Privacy is a human right that sustains patient-provider trust. Clinical notes capture a patient's private vulnerability and individuality, which are used for care coordination and research. Under HIPAA Safe Harbor, these notes are de-identified to protect patient privacy. However, Safe Harbor was designed for an era of categorical tabular data, focusing on the removal of explicit identifiers while ignoring the latent information found in correlations between identity and quasi-identifiers, which can be captured by modern LLMs. We first formalize these correlations using a causal graph, then validate it empirically through individual re-identification of patients from scrubbed notes. The paradox of de-identification is further shown through a diagnosis ablation: even when all other information is removed, the model can predict the patient's neighborhood based on diagnosis alone. This position paper raises the question of how we can act as a community to uphold patient-provider trust when de-identification is inherently imperfect. We aim to raise awareness and discuss actionable recommendations.

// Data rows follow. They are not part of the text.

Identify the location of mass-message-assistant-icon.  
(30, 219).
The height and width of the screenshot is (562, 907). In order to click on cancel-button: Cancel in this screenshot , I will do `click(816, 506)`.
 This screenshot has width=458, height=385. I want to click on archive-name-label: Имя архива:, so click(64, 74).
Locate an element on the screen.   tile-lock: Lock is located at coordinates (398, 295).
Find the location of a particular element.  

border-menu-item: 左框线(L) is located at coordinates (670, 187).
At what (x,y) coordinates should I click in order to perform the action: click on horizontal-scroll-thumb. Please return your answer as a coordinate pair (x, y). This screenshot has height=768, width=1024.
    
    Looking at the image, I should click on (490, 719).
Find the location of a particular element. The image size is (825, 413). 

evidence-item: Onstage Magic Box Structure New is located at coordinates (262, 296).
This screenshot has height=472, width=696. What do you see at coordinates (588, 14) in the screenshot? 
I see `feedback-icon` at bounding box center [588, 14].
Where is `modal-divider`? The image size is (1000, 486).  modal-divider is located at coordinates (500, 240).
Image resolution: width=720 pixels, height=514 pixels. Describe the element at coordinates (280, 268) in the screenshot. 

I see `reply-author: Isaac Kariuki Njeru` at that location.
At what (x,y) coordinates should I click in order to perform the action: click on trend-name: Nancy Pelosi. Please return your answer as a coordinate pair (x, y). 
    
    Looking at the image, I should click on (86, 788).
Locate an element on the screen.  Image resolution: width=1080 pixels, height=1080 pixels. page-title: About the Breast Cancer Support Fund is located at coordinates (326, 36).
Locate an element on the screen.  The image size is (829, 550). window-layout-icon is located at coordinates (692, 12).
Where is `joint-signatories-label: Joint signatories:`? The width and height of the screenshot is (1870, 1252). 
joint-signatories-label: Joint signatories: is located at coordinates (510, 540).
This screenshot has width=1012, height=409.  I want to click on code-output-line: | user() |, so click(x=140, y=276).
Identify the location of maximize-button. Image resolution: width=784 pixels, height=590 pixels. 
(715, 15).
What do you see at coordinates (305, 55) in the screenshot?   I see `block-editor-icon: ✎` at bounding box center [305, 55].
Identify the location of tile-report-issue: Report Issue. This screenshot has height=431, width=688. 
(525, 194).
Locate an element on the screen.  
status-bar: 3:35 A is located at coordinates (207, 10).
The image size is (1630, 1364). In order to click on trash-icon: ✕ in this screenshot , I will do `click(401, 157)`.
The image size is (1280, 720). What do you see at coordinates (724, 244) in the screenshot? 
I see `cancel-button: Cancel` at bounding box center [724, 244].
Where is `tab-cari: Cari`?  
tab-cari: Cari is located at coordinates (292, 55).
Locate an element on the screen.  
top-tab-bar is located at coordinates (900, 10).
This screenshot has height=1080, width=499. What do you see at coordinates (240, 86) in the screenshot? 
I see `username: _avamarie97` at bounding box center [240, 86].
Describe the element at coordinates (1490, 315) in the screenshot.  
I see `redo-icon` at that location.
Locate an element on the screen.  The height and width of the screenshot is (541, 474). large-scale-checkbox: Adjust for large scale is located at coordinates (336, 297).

翻译：隐私权是维系医患信任的基本人权。临床记录承载着患者的隐私脆弱性与个体独特性，这些记录被用于医疗协调与科学研究。根据HIPAA安全港准则，这些记录需经过去识别化处理以保护患者隐私。然而，安全港准则设计于分类表格数据时代，其关注点在于移除显式标识符，却忽视了身份标识与准标识符之间关联所蕴含的潜在信息——这些信息能够被现代大语言模型所捕捉。我们首先通过因果图形式化表征这些关联，继而通过对脱敏记录进行个体重识别的实证研究加以验证。诊断消融实验进一步揭示了去识别化的悖论：即使移除所有其他信息，模型仅凭诊断记录即可预测患者所在社区。本立场文件提出核心议题：当去识别化技术存在固有缺陷时，学术共同体应如何协同行动以维护医患信任。我们旨在提升学界认知并探讨可实施的改进方案。